The Day We Prayed For

December 16

We are to meet our forever son today and be united as a family. 

As a parting gift, we gave our driver a bag of chocolates...a great luxury over here.  He affectionately hugged all the children and smiled.  The driver who supposedly spoke no English, said "thank you very much."  He had a jade Buddha on his dash board. Its size and translucency, I learned, meant it was expensive.  He also had an amulet hanging from his rearview mirror.  A dragon baby that is suppose to be like a piggy bank.  It takes in all gold and money and never lets it escape.  To me, it sounds like a greedy dragon baby, but here it is a sign of prosperity.  Also, strangely enough, cabbages are symbolic of prosperity.  I gather the word for them in Chinese is very similar to 100 and prosperity. 

Okay, I know you are getting impatient to see photos of Teddy, but you have to realize that after all those days in Beijing and all those months since March, we have been waiting more than anybody. We didn't come to China to sightsee; we came to pick up our son.  You have the privilege to skip ahead, but we waited each of  those minutes, hours, days and months. 

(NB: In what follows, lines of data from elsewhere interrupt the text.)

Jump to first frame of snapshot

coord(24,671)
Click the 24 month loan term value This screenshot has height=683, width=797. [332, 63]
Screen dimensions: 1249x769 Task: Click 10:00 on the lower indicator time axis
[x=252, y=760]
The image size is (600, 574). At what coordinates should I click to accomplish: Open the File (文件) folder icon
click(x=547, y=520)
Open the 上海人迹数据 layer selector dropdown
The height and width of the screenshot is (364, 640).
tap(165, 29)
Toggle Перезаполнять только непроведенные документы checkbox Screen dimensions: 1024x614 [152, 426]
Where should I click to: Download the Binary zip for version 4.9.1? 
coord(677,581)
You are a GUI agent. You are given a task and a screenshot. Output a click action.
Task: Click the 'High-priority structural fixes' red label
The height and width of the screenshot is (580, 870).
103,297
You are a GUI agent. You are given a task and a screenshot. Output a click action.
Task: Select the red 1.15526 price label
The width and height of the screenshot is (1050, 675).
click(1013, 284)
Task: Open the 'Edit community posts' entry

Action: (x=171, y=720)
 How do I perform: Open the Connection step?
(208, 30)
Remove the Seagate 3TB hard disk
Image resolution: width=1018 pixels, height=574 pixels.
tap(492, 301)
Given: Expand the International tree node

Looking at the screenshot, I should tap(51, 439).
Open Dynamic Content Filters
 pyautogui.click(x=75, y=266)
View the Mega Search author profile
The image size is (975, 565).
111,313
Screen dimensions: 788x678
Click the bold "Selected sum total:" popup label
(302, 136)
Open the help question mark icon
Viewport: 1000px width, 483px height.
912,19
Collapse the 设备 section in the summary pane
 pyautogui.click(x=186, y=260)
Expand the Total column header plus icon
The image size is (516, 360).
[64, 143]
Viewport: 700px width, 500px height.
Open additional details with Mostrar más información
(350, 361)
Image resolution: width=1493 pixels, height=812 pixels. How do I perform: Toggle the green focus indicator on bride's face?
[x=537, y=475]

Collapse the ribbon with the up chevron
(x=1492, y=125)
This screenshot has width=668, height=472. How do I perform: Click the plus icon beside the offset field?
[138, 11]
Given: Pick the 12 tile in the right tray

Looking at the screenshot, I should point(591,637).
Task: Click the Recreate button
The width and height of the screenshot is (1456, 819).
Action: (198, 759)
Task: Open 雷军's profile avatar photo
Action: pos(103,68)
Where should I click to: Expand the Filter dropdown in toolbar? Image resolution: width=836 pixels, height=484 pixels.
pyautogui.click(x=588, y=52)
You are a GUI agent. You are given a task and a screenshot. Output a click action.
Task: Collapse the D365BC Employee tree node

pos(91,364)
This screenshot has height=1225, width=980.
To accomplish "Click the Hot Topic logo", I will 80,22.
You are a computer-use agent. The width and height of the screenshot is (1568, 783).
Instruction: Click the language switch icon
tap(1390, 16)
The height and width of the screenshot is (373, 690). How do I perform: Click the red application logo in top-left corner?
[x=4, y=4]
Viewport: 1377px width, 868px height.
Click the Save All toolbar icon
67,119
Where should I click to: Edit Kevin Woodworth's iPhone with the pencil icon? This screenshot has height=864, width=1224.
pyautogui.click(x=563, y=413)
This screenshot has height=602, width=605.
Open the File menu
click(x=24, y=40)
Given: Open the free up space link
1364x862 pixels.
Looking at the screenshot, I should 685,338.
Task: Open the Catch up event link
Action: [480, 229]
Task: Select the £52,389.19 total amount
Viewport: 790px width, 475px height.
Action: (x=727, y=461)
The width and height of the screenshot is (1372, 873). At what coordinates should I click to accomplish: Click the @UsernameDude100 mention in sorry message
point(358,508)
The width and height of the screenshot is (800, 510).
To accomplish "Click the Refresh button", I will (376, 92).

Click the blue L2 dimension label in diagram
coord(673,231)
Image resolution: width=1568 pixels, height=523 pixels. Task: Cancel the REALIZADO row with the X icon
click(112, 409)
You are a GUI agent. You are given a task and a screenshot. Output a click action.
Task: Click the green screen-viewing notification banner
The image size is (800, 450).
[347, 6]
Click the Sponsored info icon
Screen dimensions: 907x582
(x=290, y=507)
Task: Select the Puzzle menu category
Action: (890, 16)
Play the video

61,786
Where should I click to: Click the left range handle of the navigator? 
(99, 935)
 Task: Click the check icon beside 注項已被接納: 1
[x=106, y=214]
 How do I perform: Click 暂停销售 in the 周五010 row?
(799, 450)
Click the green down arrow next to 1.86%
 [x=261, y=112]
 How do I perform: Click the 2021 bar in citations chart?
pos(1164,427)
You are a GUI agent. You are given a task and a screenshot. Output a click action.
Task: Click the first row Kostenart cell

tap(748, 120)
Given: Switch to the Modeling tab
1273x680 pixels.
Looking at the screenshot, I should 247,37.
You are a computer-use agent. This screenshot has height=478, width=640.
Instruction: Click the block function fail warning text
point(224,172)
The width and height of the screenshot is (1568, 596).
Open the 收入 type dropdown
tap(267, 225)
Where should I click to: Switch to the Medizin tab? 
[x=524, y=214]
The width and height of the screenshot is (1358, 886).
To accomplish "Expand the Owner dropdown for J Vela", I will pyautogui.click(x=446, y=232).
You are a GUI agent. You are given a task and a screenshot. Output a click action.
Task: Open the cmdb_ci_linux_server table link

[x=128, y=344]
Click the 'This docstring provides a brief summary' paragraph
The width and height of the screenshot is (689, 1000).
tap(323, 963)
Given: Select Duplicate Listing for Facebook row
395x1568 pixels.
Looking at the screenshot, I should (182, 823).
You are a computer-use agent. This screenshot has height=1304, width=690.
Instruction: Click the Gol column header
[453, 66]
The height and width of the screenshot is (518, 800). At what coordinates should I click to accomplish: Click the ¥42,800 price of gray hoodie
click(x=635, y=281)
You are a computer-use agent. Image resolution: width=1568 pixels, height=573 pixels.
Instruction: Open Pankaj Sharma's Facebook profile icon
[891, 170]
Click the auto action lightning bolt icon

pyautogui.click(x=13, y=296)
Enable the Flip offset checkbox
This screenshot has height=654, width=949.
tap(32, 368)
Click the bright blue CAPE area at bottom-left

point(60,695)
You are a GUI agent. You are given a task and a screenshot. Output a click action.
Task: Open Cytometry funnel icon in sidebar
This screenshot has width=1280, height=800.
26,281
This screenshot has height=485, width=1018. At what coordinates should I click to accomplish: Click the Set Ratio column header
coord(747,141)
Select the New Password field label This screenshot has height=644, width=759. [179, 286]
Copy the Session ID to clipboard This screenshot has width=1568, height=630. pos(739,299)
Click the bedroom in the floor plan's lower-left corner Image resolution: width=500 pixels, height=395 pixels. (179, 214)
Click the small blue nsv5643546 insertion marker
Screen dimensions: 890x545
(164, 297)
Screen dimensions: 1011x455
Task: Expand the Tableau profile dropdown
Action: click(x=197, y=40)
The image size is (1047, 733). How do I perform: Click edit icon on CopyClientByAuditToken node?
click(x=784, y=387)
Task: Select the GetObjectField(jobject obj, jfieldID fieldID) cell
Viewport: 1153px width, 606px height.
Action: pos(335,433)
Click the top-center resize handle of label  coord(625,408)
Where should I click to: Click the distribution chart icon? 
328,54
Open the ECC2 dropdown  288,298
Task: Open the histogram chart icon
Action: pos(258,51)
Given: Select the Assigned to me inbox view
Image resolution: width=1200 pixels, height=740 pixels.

You still haven't heard about how our van always smelled of stale tobacco smoke and that the gray upholstered seats had sail boats and palm trees on them.  Yes, a dream vacation can be experienced while stalled in the crazy, congested traffic .  The traffic is so horrendous in Beijing that only on certain days of the week private cars can take to the roads.  You would never know this. 

With 20 million people, public transportation is what our guide relied on.  Because of this, she took a bus and then a train to meet us each day.  It took her 2 hours each way.  Our guide wasn't there to send us off, because she couldn't get into the city due to the early hour of our flight.

At the airport, we waited some more.  Ben and Alex checked out an airport shop that sold assorted delicacies.  Dried yak meat, chicken feet, duck feet, dried roasted whole Peking duck, chicken hearts, duck hearts, unusual looking candy with medicinal purposes, duck necks ("all wrinkly looking and umm, umm good"- Ben's words).   In case you were wondering, 14 dollars buys you a whole duck.

Then, we boarded a pink plane to our future.